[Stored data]
-------------------------
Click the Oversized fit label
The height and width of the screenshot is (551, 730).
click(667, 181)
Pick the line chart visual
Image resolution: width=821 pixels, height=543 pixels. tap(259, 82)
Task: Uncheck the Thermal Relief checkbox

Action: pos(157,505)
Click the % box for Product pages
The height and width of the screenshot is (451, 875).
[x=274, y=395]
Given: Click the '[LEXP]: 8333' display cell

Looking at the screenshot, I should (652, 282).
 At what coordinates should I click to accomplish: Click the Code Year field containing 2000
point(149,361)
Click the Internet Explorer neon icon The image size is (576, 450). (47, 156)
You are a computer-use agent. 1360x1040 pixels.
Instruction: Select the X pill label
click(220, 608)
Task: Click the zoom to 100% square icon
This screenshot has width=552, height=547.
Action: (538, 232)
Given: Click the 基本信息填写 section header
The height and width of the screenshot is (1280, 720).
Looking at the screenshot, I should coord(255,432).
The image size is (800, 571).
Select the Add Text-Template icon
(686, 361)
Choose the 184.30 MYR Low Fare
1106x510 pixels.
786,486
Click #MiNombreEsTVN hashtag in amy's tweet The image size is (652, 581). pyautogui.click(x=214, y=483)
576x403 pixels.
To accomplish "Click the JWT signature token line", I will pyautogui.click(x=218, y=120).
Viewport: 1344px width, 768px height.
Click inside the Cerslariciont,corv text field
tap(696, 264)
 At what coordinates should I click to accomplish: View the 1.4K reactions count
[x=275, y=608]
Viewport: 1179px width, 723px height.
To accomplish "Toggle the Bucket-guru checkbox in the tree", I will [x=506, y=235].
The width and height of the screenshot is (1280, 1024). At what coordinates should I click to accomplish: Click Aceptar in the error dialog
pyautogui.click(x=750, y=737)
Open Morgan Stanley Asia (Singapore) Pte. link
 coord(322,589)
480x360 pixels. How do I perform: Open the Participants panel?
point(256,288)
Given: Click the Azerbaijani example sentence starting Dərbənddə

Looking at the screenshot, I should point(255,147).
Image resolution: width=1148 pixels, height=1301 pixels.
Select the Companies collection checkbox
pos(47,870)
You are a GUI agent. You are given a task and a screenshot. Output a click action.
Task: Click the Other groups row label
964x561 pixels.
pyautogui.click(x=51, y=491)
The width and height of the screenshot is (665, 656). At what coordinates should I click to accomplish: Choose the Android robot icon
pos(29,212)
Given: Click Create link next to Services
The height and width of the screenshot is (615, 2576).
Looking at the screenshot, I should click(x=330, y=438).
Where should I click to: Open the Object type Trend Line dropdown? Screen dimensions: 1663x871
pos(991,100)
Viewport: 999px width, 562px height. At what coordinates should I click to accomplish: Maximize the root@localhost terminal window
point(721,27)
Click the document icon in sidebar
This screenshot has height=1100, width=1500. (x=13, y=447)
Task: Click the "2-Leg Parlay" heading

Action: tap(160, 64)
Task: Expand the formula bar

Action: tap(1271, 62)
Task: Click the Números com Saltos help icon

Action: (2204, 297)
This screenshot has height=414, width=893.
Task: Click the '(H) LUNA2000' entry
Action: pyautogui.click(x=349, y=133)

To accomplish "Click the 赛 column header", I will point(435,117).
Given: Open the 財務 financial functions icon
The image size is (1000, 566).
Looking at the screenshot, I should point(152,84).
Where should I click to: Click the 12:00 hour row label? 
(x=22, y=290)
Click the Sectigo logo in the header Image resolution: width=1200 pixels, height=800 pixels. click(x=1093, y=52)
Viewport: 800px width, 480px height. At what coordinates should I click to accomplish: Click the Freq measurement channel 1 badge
-------------------------
▶ **Exercise objective**
Please copy exactly the lines from the first line of the records above through the line containing "Click the % box for Product pages", including both, and nothing more.

▶ **Answer below**
Click the Oversized fit label
The height and width of the screenshot is (551, 730).
click(667, 181)
Pick the line chart visual
Image resolution: width=821 pixels, height=543 pixels. tap(259, 82)
Task: Uncheck the Thermal Relief checkbox

Action: pos(157,505)
Click the % box for Product pages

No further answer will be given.